**Provided passage:**
=======
Dane Huckelbridge, author of "Bourbon: A History of the American...

Dane Huckelbridge, author of "Bourbon: A History of the American Spirit" (William Morrow, April 2014). Credit: William Morrow

BOURBON: A History of the American Spirit, by Dane Huckelbridge. William Morrow, 278 pp., $25.99.

A mash-up of social history and personal commentary, Dane Huckelbridge's new book attempts to discover America through bourbon, and bourbon through America. But at times Huckelbridge seems not to trust his audience to follow along, so he tries too hard to entertain them.

He writes, for instance, that the Spaniard Ramon Llull's medieval discovery of distilled spirits provided a "faster and far more efficient way to get...absolutely [expletive]-faced" and observes that during the American Civil War, bourbon-drinking Union troops "partied their federal [expletive] off."

But "Bourbon" fortunately settles down into an engrossing song to America through an alcoholic beverage. Bourbon's two defining characteristics -- it's made primarily from corn and aged in charred oak barrels -- were, he says, "the simple result of a resourceful immigrant people trying to make do in a harsh new land," where traditional sources of spirits such as barley and potatoes were in short supply. In the 1840s, when the bracing brown liquor was distilled in large quantities in Bourbon County, Kentucky, it earned the name it carries today.
=======
**Data for analysis:**
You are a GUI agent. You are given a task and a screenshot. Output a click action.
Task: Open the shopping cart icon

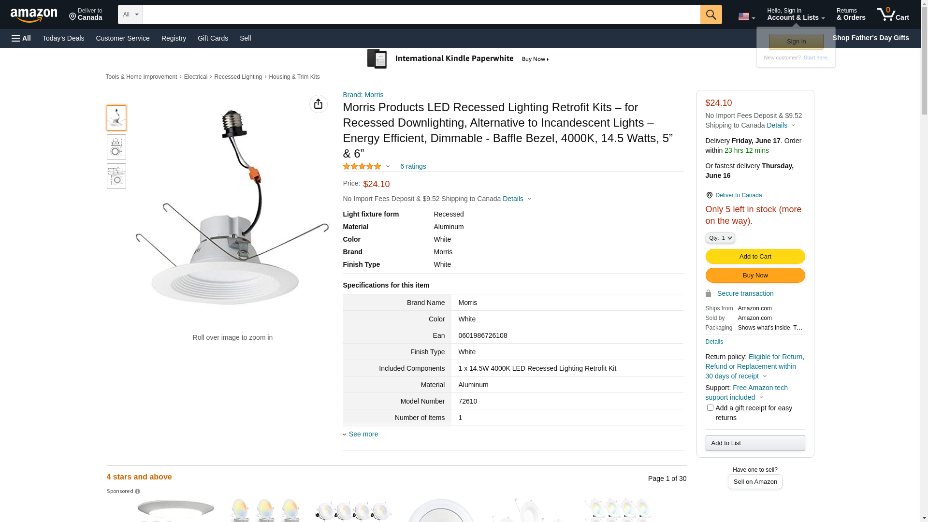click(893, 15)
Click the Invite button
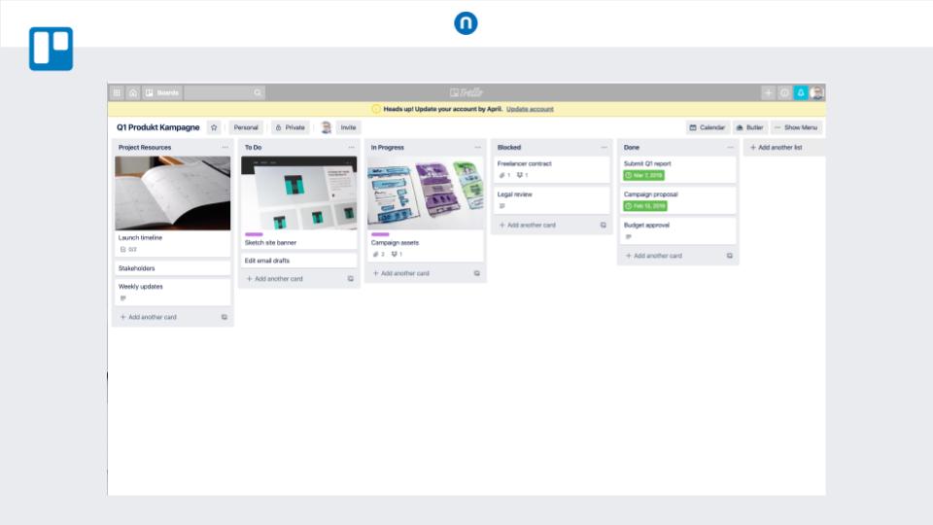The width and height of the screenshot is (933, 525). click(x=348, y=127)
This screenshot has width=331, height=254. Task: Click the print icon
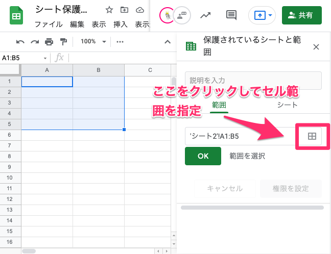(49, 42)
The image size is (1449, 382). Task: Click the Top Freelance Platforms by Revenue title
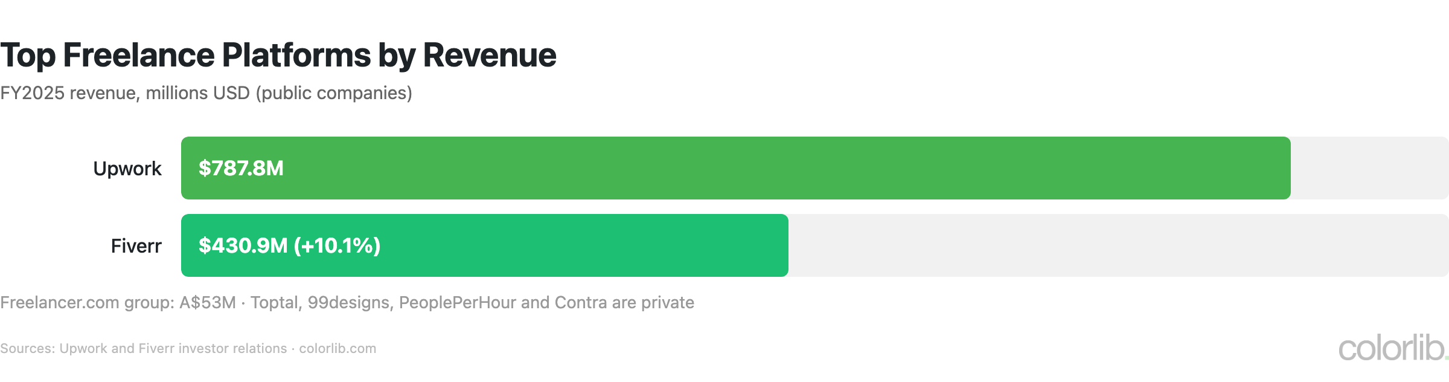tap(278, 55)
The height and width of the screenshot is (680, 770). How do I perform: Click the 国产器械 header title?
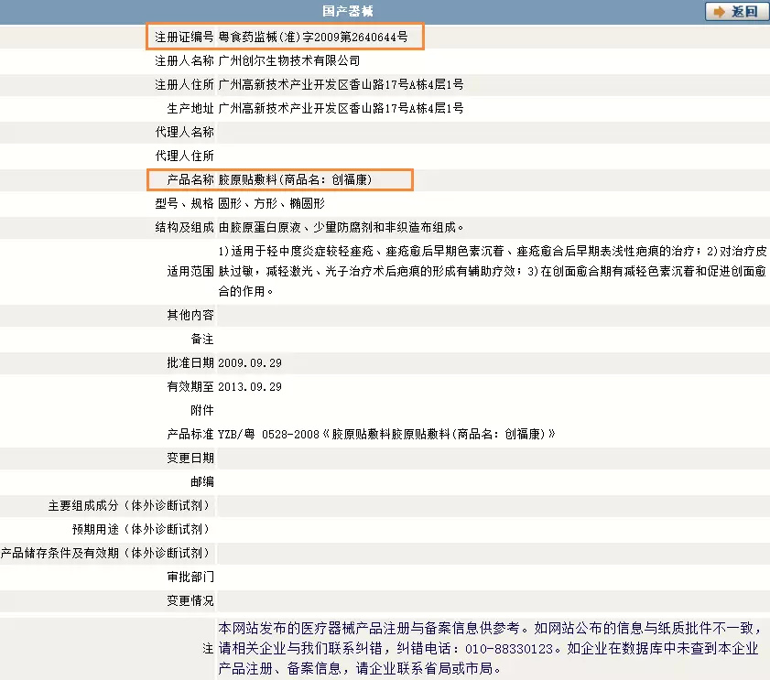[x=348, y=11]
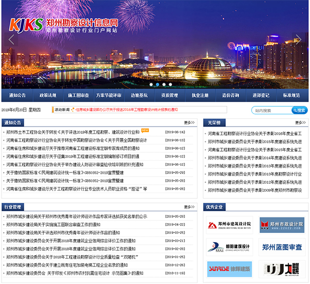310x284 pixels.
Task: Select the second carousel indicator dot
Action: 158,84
=======
**To do:**
1. Give every publication detail in the bourbon book review's line that begins "BOURBON: A History of the American Spirit, by".
2. In the bourbon book review, when and where was the liquor distilled in large quantities as it earned its present name?
3. Carry the bourbon book review forward from its final sentence, adding one or two paragraphs.

**Answers to the exercises:**
1.
Title: Bourbon: A History of the American Spirit
Author: Dane Huckelbridge
Publisher: William Morrow
Length: 278 pages
Price: $25.99

2. In the 1840s, in Bourbon County, Kentucky.

3.
In the 19th century American West, bourbon, increasingly precious, was adulterated so badly by corrupt middlemen that drinkers called it "skull varnish" and "tarantula juice." During Prohibition, a bootlegger named George Remus exploited a loophole to legally produce whiskey for "medicinal" purposes. After becoming ascendant in the comfortable midcentury, in the '70s bourbon was déclassé. In Reagan's America, sales further collapsed as drinkers rejected mundane bourbon, "with its hokey labeling and total lack of umlauts." In the 1990s, however, canny executives realized that success might lie in bourbon's past. Maker's Mark dipped the mouths of their bottles in red wax to suggest the old-fashioned practice of sealing in flavor. "It tastes expensive," their slogan went, "and is."

Today, bourbon is made in unlikely locales -- including California and Brooklyn -- and younger drinkers favor it for its evocation of "the shared memory of the American past." Huckelbridge may wax a bit too poetic when he writes that the American Spirit bends "quite admirably to the winds of time -- bending, yet never ceasing to burn." But don't be too hard on him -- that's the kind of effect bourbon can have on a consumer.